(Text excerpt begins)

Traditional knowledge digital library

The Department of Indian Systems of Medicine together with the CSIR has launched a massive effort to document TK available in all systems of indigenous medicine in all forms, written and oral and prepare a Digital Library (TKDL), which will be put on the Internet. Such documentation will prevent patenting of TK disclosed in the library. However, documentation by itself will not assure any return for the owners, unless international agreements stipulate benefits to the original owners, if information in the library is used for development of commercial products.

What kind of protection system can save TK?: The present instruments for protection of intellectual property under TRIPS or of bio-resources under CBD are inappropriate for the protection of TK. Intellectual property protection under the patent system requires the subject matter to be novel, inventive and useful. Since much of TK comes from the public domain, in the conventional sense they would be deemed to lack novelty. It is, therefore, necessary that the protection modalities have to be through a novel "sui generis'' system, which should (i) protect nascent TK and derive benefits there from and (ii) reap benefits and rewards from property derived from TK, even if such property is novel, inventive and commercially useful and therefore patentable.

In other words, even if novel azadiractin formulations have been granted patents, any benefits from the commercial exploitation of the patent should be shared with the original owners of the TK on neem, since without that knowledge the product could not have been developed. This may be called the "Derivation Principle.'' The Indian Patents Act (Second Amendment) has stipulated that all patents have to disclose the origin of the materials used (example: medicinal plants) and the knowledge based on which the innovation was made possible. Perhaps this is the first step for invoking the "Derivation Principle,'' which at the moment does not find a place in the Bill.

Sui generis law for protection of TK

Nothing prevents WTO members from developing sui generis system at the national level for protection of TK. A model law should cover (i) a definition of subject matter for protection, (ii) extent of rights to exclude others from unauthorised use, (iii) methods of deriving benefits when TK leads to commercial products, (iv) conservation strategies to ensure sustainability (v) registration of title holders of TK, (vi) material transfer agreements and (vii) duration of protection.

(Text excerpt ends)
(Data block begins)

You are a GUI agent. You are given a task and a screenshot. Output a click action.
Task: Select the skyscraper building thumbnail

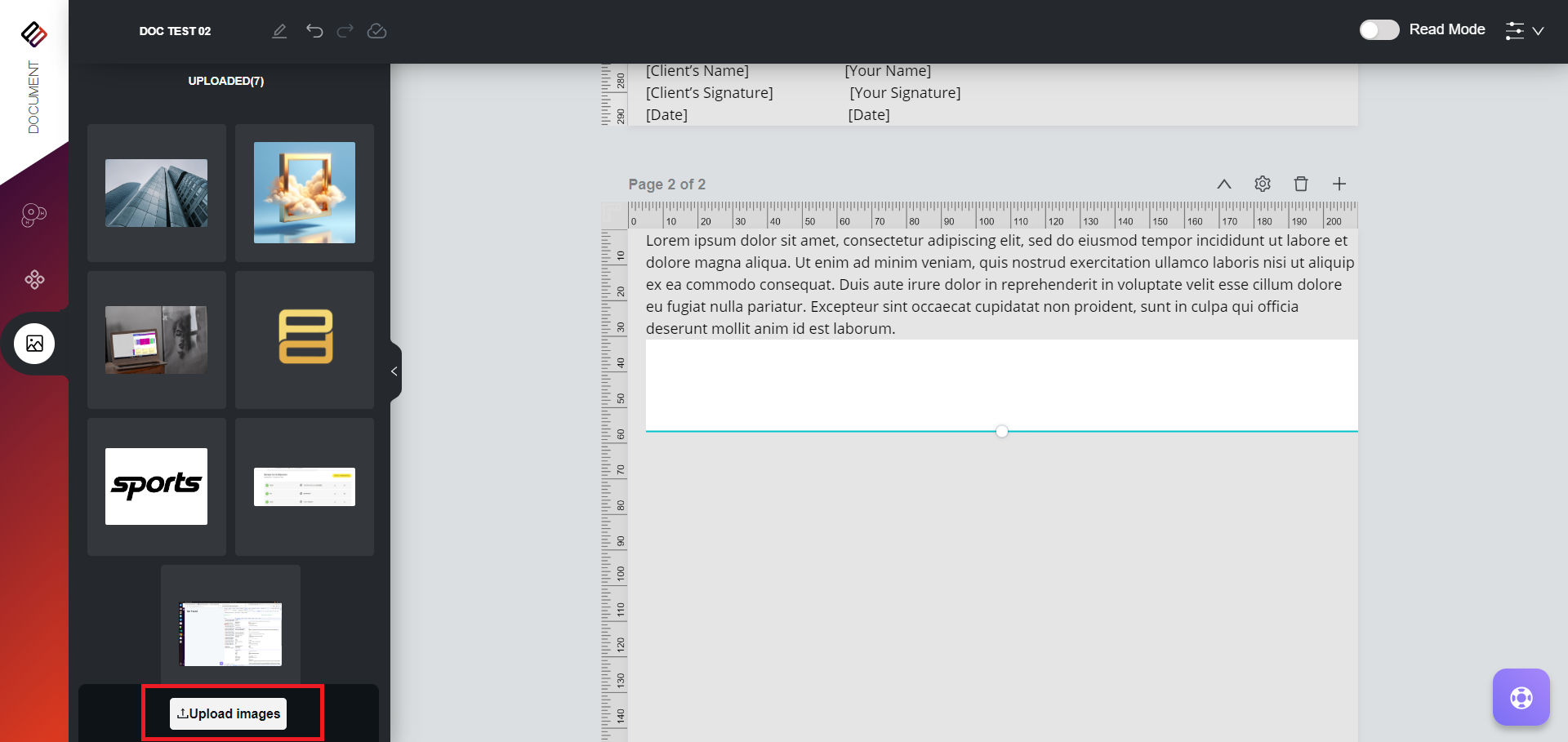(156, 193)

(Data block ends)

• Your goal: Continue the text on protecting traditional knowledge, picking up after its last sentence.

• Exercise answer:
The question of prior informed consent has often been mooted as a pre-requisite for use of TK. While this is desirable, there are any number of implementation problems associated with such a requirement, which need to be sorted our before it is made mandatory. It is also to be decided whether all forms of TK can be incorporated under one sui generis legislation. For example, is it possible to include Artistic creations, Folklore and Heritage systems and products on the one hand and plant genetic sources for food, agriculture and medicines on the other in one sui generis legislation?

Need for international recognition of national sui generis legislation: While member countries can bring in national legislations (as long as Art. 3 and 4 of TRIPS are satisfied), on protection of TK unless it is recognised and accepted by other members of WTO and CBD, it has no global legitimacy. And that is where the proposal to have a "Development Coalition'' of representatives of countries agreeing on a common framework for protection of TK becomes important. The outcome cannot be taken for granted, as there are members who agree with the U.S.' stand that "a regime to protect TK cannot by definition adhere to the principle of IPR, namely, as an incentive mechanism for innovation.''

The developing countries which have high stakes in this area owe it to themselves and their heritage to ensure that the "Development Coalition'' works effectively to achieve the objectives, which have been spelt out at the CBD of 1992.